Glowatzky-Stiftung ehrt junge Sachsen

Die diesjährigen Sieger des Erich-Glowatzky-Preises stehen fest. Das Kuratorium der Glowatzky-Stiftung vergibt die Auszeichnungen 2010 für herausragende Leistungen auf sozialem und gesellschaftlich-kulturellem Gebiet. Der zweite Platz holt sich Andre Gerdts aus Zwenkau bei Leipzig. Lesen Sie bei LEIZPIG FERNSEHEN Online, wer die diesjährigen Preisträger sind und was sie gewinnen:

Den mit 3.000 Euro dotierten 1. Preis erhält Cornelia Döllefeld aus Dresden. Die 26-jährige Referendarin am Beruflichen Schulzentrum Großenhain engagiert sich seit Jahren ehrenamtlich und in verantwortlicher Position in einem Projekt, das sich der Arbeit mit Kindern von Strafgefangenen widmet.

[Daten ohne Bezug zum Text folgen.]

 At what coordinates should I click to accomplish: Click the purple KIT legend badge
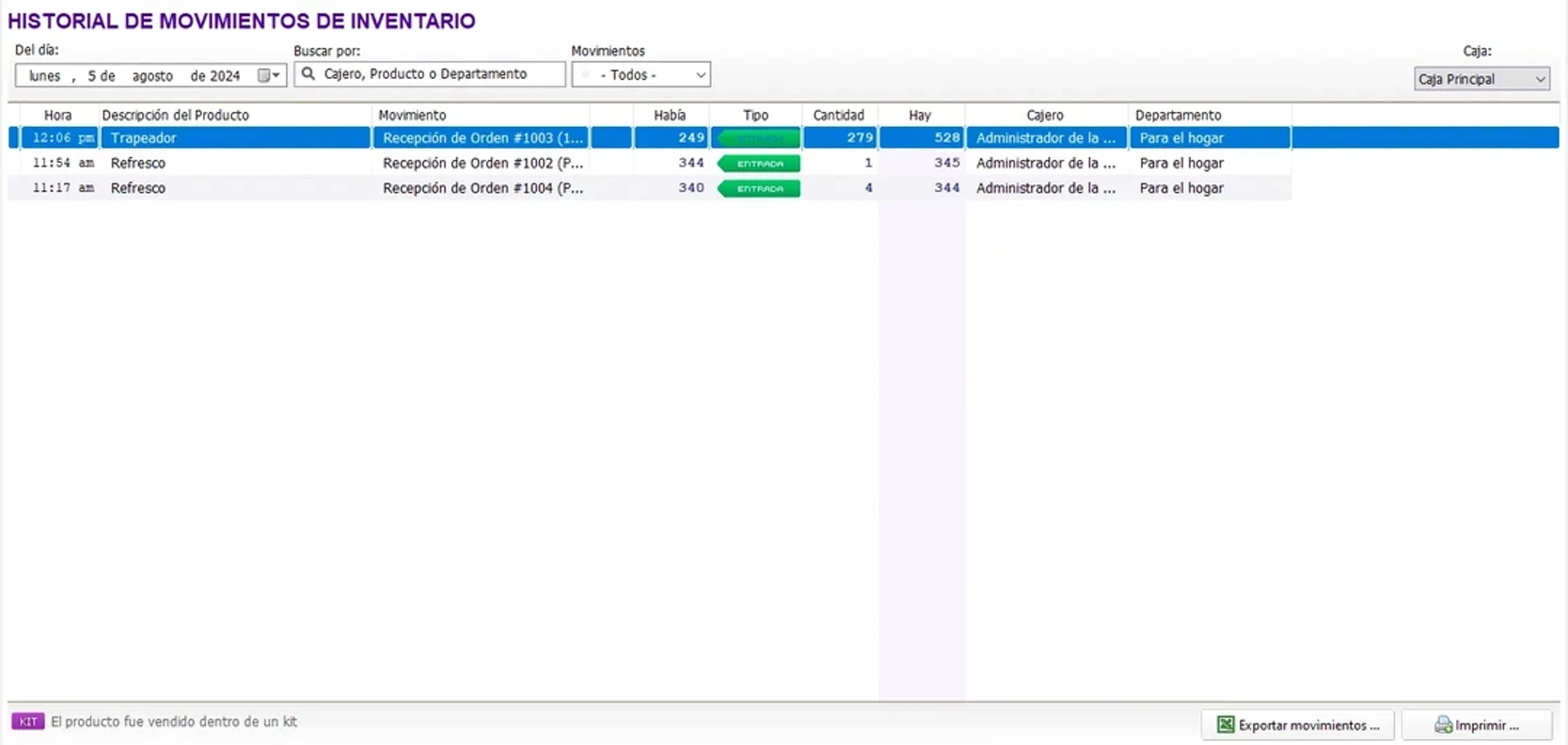pyautogui.click(x=28, y=721)
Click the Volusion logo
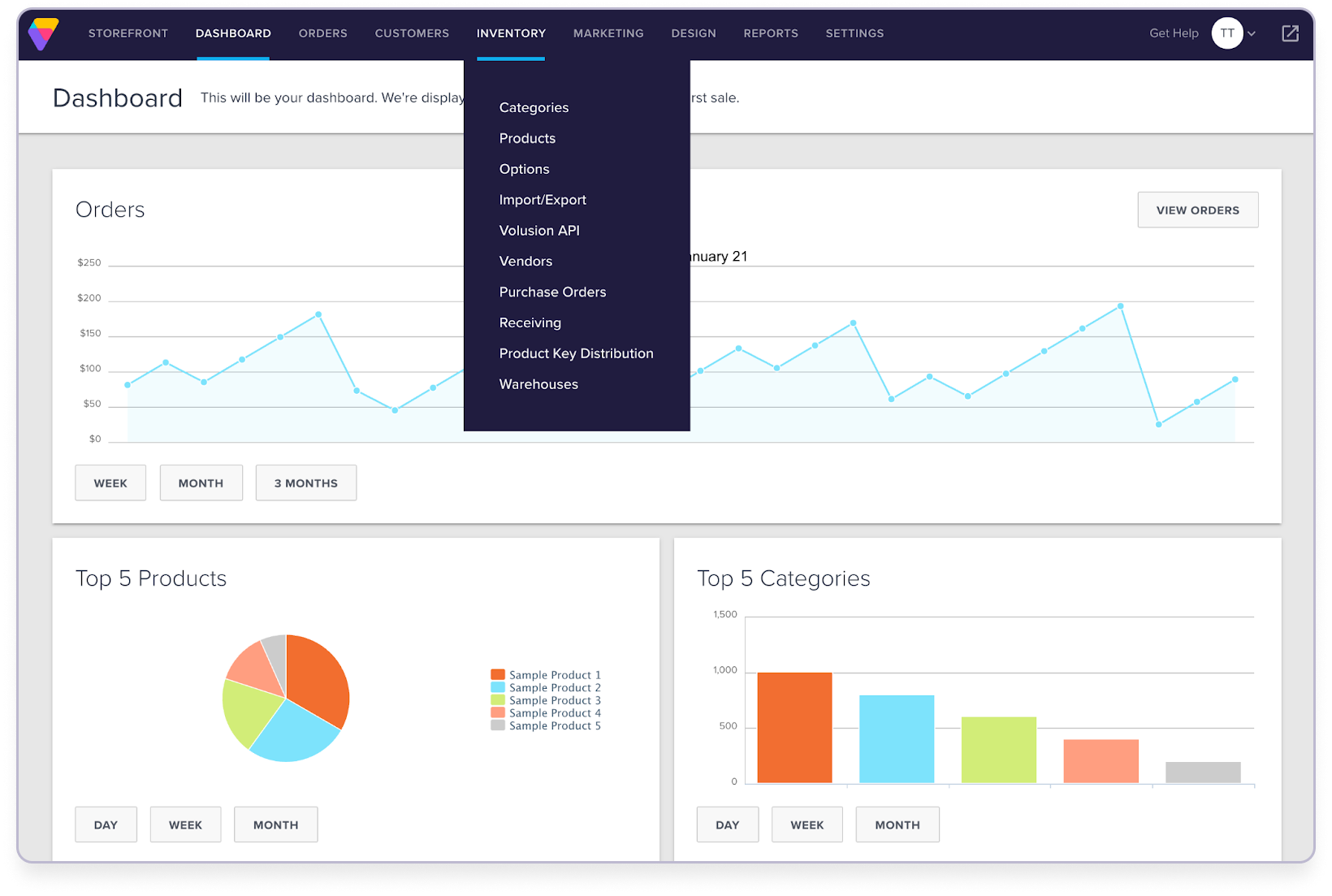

In dem vom Gemeindejugendwerk Sachsen getragenen Projekt – in Dresden bekannt unter dem Namen „Stadtindianerarbeit“ – werden Kinder im Alter von sieben bis 13 Jahren zum Beispiel in Abenteuer-Ferienlagern und Familiennachmittagen betreut. Auf diese Weise soll auch der Kontakt der Kinder mit den inhaftierten Elternteilen gestärkt werden.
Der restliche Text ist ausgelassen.